University President Mary Sue Coleman said that regardless of Sept. 15’s alleged felony of ethnic intimidation, the incident has provided an opportunity for the entire campus community to reflect upon and address the issues surrounding racial harassment at the University.

“My feeling is the University is working hard,” Coleman said. “But one of the things we sometimes forget is that every year we have thousands of new students who come to us who may not understand what we expect.”

Coleman speculated that acts of disrespect and discrimination toward Asian students might occur because most students who come to the University have had little interaction with people of other cultures. According to data that the University has, many students come from segregated communities.

Coleman cited other possible factors including peer pressure and lack of knowledge of other cultures.

“It is possible that some people don’t realize they are being offensive when they say something,” she said.

Coleman added that while she feels there are structures in place to enable students to experience other cultures and races – such as the race and ethnicity class requirement -the University cannot force people to interact with people from different backgrounds.

“(With this incident), we are reminded that many community members experience bias and don’t report it, so there isn’t full comprehension of what is going on,” said University spokeswoman Julie Peterson.

Peterson said the University wants to establish clear guidelines to ensure that students know how to report incidents of ethnic intimidation and discrimination. Other plans include a campaign addressing hate-related incidents, Peterson said.

“There are a lot of good efforts in place to address race relations and bias issues in general,” Peterson said, “but we can always do more.”

University faculty are also joining in the effort to improve the climate of the campus for students, faculty and staff susceptible to racial harassment.

American Culture Prof. Amy Stillman – who contributed to a letter in which faculty members demanded the University uphold its commitment to diversity by taking immediate action – is working to organize a collective response to the issue of hate crimes.
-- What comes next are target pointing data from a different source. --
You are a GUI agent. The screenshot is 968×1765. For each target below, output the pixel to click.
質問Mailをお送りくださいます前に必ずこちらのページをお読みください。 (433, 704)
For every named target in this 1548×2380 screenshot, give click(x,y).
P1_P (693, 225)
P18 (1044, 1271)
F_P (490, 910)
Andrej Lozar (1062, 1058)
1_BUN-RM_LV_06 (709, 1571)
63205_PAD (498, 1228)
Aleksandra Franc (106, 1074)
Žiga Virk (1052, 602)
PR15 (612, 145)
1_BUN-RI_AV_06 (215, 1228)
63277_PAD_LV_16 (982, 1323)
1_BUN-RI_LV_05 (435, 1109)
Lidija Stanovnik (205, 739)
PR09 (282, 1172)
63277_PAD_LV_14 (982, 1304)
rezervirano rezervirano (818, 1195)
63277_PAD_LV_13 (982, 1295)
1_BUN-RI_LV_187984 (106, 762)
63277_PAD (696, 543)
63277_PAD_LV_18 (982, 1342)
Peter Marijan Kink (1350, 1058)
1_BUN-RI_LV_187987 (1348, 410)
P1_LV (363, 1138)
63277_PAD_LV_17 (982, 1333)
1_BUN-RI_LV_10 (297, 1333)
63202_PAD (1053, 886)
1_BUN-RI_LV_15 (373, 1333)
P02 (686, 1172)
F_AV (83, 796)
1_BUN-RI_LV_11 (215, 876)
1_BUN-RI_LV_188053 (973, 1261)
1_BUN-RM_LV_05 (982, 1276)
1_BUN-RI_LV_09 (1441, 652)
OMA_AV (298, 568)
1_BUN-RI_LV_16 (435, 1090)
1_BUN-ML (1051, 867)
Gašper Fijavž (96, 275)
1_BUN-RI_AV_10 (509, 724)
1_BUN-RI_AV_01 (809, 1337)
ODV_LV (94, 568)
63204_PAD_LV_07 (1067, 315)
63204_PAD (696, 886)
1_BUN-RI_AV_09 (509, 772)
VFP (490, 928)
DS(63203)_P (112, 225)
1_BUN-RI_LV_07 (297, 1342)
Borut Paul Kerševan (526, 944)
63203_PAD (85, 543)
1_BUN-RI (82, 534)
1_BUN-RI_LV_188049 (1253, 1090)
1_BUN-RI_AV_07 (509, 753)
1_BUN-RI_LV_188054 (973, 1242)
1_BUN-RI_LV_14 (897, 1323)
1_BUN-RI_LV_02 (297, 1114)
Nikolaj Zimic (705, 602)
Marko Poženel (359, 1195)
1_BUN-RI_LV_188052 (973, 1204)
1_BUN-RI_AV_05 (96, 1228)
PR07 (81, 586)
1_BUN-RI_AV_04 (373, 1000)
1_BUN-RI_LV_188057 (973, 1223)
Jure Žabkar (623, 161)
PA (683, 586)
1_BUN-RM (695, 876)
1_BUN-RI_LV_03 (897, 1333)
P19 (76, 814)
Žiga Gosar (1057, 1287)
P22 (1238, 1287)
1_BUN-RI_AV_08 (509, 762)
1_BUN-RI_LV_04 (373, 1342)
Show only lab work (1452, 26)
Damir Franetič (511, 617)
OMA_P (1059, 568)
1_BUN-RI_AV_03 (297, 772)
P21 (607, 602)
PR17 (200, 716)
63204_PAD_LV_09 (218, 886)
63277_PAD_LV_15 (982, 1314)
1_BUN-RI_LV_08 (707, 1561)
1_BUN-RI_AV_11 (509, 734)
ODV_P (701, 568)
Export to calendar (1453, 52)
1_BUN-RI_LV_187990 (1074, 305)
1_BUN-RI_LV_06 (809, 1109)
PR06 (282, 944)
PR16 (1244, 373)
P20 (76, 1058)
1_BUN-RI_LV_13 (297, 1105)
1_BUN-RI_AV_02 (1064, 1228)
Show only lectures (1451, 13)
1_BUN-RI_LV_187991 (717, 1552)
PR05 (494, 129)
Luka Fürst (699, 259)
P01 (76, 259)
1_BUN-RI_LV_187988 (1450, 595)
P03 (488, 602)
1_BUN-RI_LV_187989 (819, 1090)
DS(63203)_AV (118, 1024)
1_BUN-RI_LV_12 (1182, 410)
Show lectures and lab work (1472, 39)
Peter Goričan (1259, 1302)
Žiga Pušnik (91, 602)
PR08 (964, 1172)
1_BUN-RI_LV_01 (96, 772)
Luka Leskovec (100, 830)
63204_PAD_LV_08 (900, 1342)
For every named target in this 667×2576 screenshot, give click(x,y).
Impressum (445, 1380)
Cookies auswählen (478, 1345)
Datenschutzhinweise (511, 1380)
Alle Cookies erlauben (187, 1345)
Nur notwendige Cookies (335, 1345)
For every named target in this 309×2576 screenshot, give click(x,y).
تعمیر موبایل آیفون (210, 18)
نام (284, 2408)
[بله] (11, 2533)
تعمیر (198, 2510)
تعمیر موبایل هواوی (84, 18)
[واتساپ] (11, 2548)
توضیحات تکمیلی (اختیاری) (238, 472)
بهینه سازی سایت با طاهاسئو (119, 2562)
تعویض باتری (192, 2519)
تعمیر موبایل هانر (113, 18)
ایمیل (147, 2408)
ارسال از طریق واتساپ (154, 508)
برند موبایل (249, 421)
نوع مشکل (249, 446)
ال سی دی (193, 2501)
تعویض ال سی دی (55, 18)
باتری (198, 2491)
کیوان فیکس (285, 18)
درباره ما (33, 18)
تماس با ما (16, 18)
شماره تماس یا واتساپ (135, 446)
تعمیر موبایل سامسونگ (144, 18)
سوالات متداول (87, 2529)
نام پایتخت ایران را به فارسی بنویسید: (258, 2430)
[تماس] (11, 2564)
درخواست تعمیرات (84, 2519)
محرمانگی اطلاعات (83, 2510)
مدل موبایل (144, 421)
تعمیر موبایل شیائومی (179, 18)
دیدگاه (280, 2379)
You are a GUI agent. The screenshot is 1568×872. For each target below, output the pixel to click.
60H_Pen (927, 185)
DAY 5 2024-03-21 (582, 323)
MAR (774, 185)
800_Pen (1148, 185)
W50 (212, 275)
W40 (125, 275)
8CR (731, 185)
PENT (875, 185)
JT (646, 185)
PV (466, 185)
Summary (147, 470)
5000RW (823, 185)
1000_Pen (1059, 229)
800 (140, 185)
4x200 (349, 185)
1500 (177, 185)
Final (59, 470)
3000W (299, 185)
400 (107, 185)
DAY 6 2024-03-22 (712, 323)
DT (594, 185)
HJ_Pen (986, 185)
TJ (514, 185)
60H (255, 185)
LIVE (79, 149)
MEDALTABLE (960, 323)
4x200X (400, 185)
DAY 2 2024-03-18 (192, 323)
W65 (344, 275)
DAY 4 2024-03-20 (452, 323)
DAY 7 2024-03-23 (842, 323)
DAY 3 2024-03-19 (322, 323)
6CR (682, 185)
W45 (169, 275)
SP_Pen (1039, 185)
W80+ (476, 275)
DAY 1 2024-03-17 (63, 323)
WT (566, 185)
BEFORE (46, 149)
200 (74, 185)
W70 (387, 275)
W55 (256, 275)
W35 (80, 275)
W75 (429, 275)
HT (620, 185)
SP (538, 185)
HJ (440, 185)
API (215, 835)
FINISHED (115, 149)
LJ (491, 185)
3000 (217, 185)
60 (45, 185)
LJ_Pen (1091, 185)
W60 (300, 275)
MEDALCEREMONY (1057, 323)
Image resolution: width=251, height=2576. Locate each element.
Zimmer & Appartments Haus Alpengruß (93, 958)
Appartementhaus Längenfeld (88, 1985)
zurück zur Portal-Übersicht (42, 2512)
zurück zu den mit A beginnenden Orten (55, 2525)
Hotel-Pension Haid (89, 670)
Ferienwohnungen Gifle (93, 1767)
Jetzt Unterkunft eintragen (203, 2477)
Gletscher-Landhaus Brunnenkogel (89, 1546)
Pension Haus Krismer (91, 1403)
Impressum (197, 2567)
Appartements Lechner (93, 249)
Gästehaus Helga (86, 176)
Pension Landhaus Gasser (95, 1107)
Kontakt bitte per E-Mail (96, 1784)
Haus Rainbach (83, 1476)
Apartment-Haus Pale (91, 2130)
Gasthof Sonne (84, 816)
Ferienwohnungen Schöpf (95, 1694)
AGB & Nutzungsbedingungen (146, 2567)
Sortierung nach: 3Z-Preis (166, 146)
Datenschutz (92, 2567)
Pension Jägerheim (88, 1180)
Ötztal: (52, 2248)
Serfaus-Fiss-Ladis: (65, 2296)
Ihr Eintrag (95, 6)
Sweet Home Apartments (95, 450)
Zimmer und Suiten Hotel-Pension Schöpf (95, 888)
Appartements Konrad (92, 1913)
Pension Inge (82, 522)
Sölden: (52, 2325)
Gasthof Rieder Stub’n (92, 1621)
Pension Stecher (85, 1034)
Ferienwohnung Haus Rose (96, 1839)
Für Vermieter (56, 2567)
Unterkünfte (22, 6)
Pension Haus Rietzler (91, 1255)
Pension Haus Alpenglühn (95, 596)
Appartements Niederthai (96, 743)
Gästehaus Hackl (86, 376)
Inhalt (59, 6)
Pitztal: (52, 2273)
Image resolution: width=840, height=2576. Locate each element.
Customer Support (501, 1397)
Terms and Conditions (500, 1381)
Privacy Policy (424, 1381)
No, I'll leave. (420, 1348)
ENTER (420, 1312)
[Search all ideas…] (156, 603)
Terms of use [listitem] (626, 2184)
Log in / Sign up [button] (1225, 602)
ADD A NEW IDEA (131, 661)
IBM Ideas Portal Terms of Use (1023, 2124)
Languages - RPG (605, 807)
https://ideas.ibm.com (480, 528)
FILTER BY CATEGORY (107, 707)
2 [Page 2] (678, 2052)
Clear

Stillman outlined several steps that students and faculty should take to combat the occurrence of hate crimes and create a more respectable climate. These recommendations include encouraging students to report racial harassment to the Department of Public Safety and the Office of Student Conflict and Resolution. A public rally on campus involving multiple student groups is also in works.

“We need to talk to our colleagues and draw them into the coalition with us,” Stillman said. “This issue of ‘climate’ is something that affects all of us, and (the faculty) have the opportunity to be the leaders.”

“At a large institution like the University of Michigan, some Asian students feel they have to put up with minor indignities in order to ‘fit in,” said Scott Kurashige, assistant professor in the Asian and Pacific Islander American Studies department.

Kurashige added that while the University has great potential for cultural programming, it needs to take proactive steps to make comprehensive changes to eliminate racism. His department is holding a teach-in today at 7 p.m. in South Quad’s Yuri Kochiyama lounge.